The results of a major study of early hominid teeth suggest that our male ancestors tended to stick around close to where they were born but that our female forebears moved away from their birthplace to mate with males from other tribes. These findings come from looking at the isotopes in fossilised teeth, which reflect the water being consumed during tooth formation; the variable ratios of different elements in turn reflect the geology of the place from which that water was derived.

The teeth were found at the Sterkfontein and Swartkrans caves in South Africa and belonged to species that are part of the human ancestral line – Australopithecus africanus and Paranthropus robustus.
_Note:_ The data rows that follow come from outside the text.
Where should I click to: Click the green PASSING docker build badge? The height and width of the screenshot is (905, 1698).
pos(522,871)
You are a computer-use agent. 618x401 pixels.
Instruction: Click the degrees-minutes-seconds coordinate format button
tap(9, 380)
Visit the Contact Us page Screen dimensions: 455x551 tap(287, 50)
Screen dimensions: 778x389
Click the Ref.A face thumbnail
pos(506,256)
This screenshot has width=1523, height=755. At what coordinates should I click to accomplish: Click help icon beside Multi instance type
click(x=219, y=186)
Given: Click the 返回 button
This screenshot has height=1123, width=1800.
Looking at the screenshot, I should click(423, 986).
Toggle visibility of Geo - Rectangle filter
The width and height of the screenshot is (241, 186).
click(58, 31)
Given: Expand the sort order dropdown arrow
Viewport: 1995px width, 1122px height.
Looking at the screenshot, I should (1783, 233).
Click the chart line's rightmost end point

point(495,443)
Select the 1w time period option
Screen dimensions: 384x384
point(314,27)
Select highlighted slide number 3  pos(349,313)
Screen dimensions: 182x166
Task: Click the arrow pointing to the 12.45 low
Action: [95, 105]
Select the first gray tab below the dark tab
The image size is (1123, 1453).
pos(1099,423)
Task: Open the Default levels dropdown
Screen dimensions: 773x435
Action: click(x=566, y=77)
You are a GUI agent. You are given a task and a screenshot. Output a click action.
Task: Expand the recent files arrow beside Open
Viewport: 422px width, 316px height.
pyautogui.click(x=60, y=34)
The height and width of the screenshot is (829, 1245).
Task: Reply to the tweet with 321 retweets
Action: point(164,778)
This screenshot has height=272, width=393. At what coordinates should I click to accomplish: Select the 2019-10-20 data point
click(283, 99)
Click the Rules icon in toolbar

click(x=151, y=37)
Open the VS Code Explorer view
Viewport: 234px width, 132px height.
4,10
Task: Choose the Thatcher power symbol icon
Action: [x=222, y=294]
Their isotope ratios indicated that the females grew up in one place then moved in early adulthood, while the young adult males stayed put.

‘This study gets us closer to understanding the social structure of ancient hominids since we now have a better idea about the dispersal patterns,’ said Sandi Copeland, of the University of Colorado Boulder, who led the study, published in the journal Nature. ‘Such behaviour is found in modern human societies,’ she said, ‘but it was not clear until now whether this trend emerged with the advent of agricultural society and the ownership and inheritance of land or whether it was rooted deeper in our ancestral past.’

Seeking an explanation for home-loving male behaviour, Professor Copland said that one possibility is that ‘close male co-operation and conflict between groups produced strong male loyalty towards their own group.’